··· Extracted information ···

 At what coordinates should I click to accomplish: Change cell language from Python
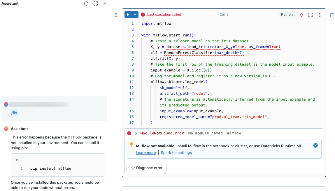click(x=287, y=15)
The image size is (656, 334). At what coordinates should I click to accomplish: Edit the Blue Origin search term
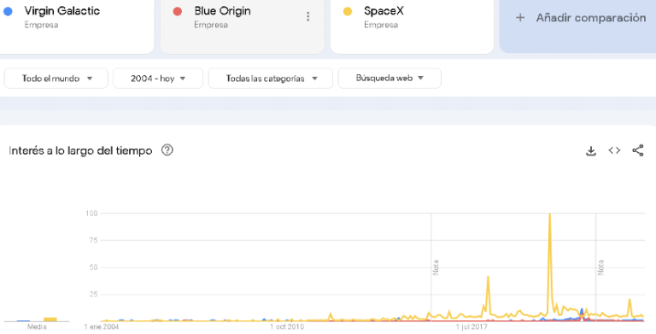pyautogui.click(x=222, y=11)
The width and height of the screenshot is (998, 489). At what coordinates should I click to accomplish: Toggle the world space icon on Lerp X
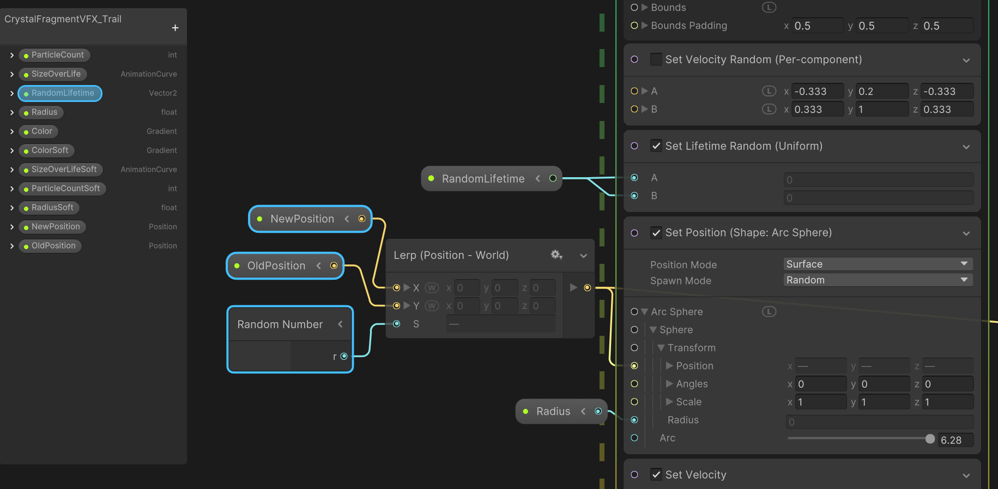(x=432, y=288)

···
··· Extracted information ···

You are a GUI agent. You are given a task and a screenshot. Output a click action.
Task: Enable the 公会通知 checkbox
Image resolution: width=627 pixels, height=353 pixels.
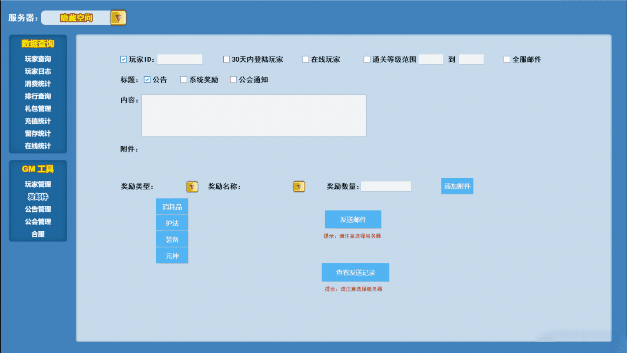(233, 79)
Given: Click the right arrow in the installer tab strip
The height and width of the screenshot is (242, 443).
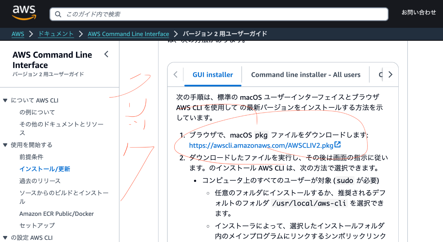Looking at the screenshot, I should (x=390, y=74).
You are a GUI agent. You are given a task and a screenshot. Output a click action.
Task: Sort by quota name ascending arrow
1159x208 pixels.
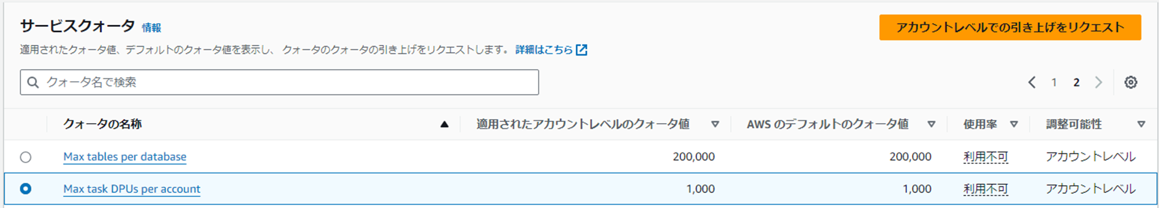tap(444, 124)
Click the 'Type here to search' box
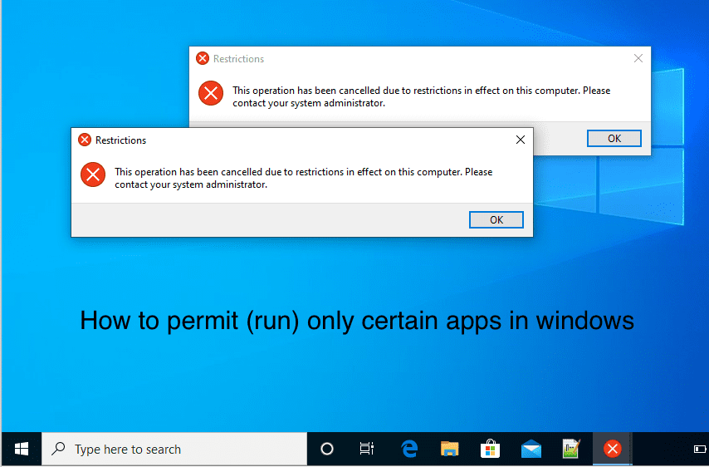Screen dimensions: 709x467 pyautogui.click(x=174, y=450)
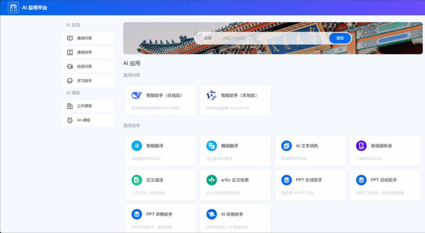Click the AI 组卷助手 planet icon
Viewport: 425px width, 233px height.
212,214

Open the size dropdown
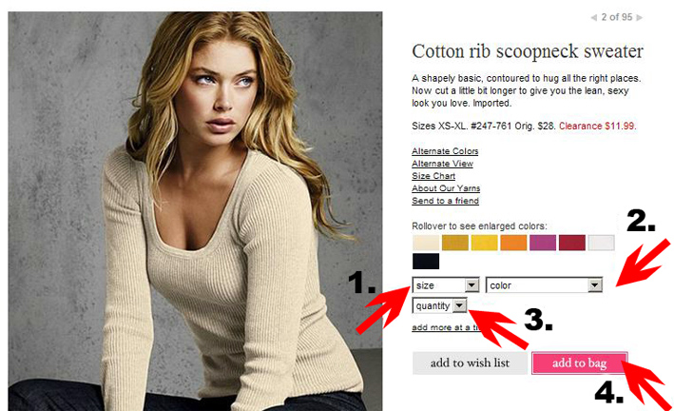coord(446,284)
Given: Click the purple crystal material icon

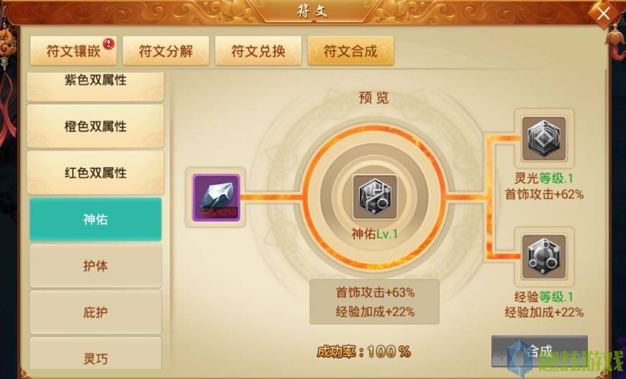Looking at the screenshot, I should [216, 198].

···
··· Extracted information ···

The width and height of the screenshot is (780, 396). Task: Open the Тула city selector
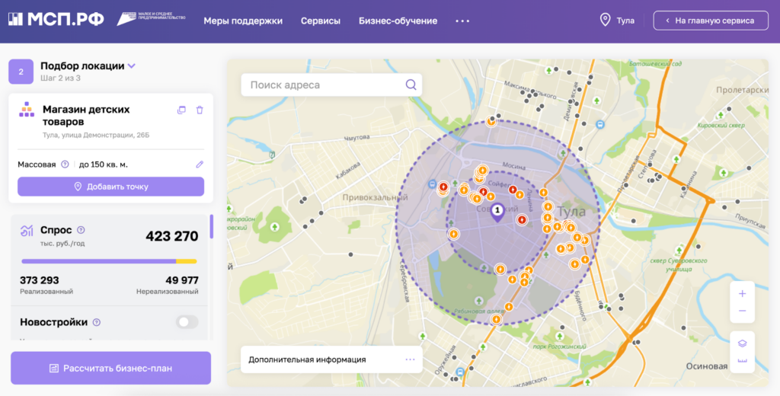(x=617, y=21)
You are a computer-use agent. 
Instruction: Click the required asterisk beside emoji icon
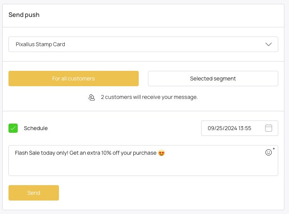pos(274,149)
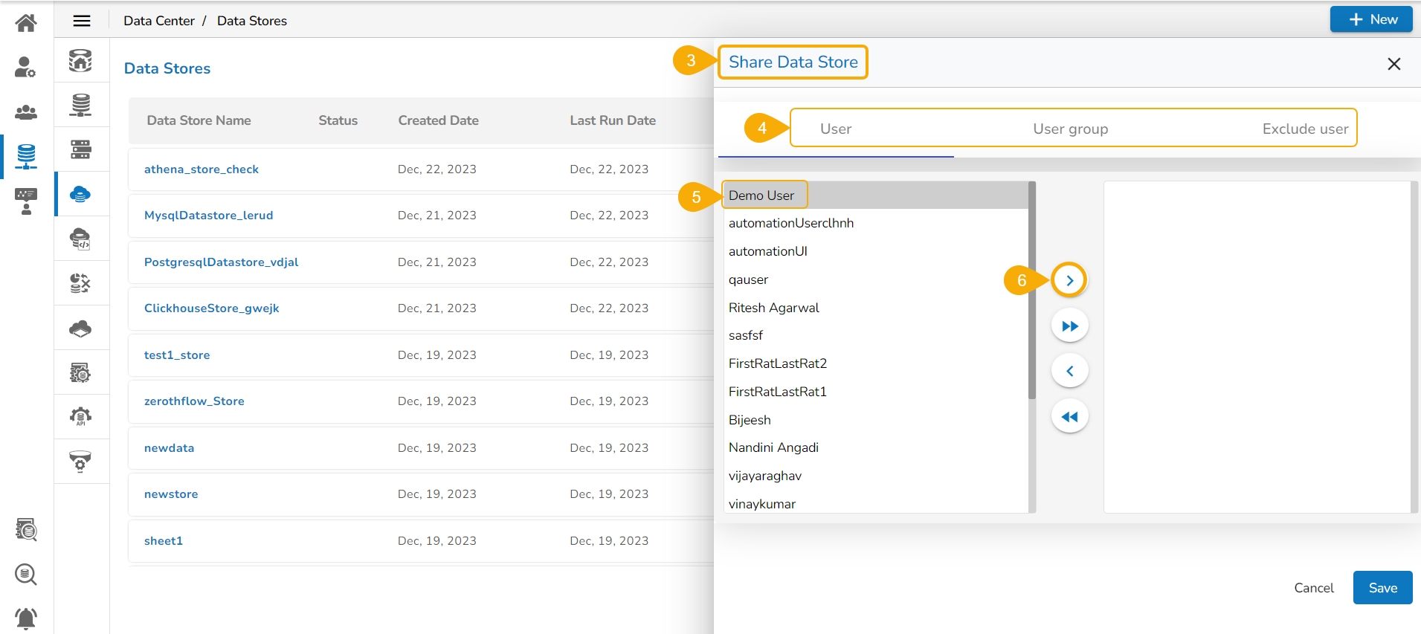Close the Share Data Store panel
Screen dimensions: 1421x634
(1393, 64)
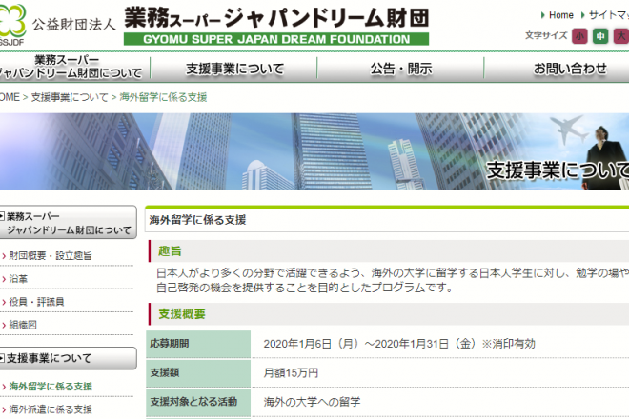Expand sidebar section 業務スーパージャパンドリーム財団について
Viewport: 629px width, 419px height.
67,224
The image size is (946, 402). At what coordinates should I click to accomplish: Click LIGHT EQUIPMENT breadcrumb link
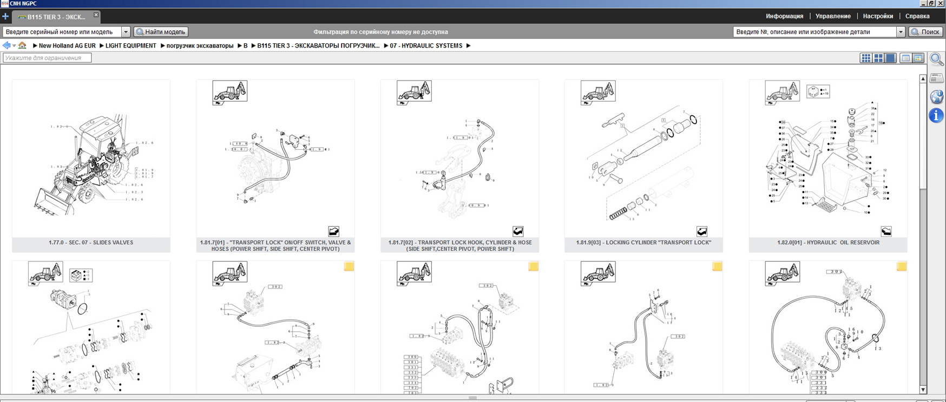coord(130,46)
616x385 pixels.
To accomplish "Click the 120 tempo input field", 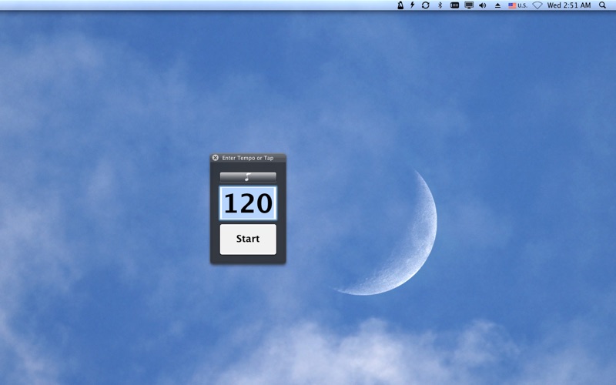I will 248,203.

···

● **Task requirements**: The number alone, please: how many lines in the data contain the string "arrow"?

● **Task response**: 2